Stephano: The first of Count Olaf's many disguises takes his name from a drunken character who plots to kill Prospero in Shakespeare’s The Tempest.
Dr. Georgina Orwell: The woman who hypnotizes Klaus most certainly resembles her namesake, the author of 1984 and Animal Farm. Her hypnosis methods are examples of a totalitarian Orwellian regime trying to make everyone think the same way.
Vice Principal Nero: He is a violinist who makes the children sit through six-hour concerts. Roman Emperor Nero supposedly "fiddled while Rome burned."
Esme Squalor: Count Olaf's girlfriend and the 6th most important financial adviser in the city draws her name from J.D. Salinger’s short story, "For Esme -- With Love and Squalor."
Coach Genghis: The terrible gym teacher who makes students run laps is clearly connected to Khan, the ferocious Mongol military leader who conquered most of Asia.
Other Astounding Allusions:
Beverly and Elliot: Violet and Klaus pick these pseudonyms when they visit Madam Lulu's carnival. Jeremy Irons plays Elliot and Beverly Mantle in the 1988 horror film Dead Ringers a movie with lots and lots of blood and gore.
Caligari Carnival: Madam Lulu's carnival is named after The Cabinet of Dr. Caligari, a silent movie about a string of murders committed in Germany.
Hugo and Colette: The hunchback and the contortionist in the carnival are named after authors Victor Hugo and Colette.
Nevermore Tree: "A poem drops beneath its leaves / Sent there by a flying crow / Not a raven as in Poe"
Plath Pass: The orphans have a hard time getting through this pass, named after the poet who committed suicide by sticking her head in an oven.
Prufrock Prepatory School: The boarding school where the Baudelaires are sent pays homage to T.S. Eliot's poem "The Love Song of J. Alfred Prufrock," which opens with a verse from Dante's Inferno.
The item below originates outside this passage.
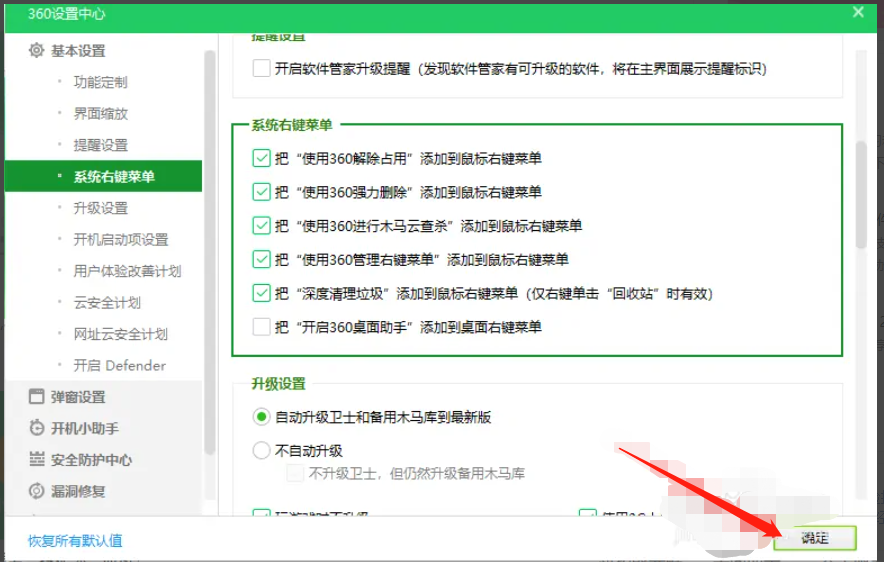Image resolution: width=884 pixels, height=562 pixels.
Task: Expand the 弹窗设置 category
Action: [x=78, y=397]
The Ophelia Bank: Ophelia drowns by the riverbanks in Hamlet.
Sontag Shore: The shore pays tribute to Susan, noted critic and activist.
Queequeg: This tattooed South Sea Islander has a penchant for harpoons in Melville's Moby Dick.
Virginia Woolfsnake: Montgomery Montgomery's slithery creature "should never be allowed near a typewriter." Which is exactly what Count Olaf would say about Lemony Snicket.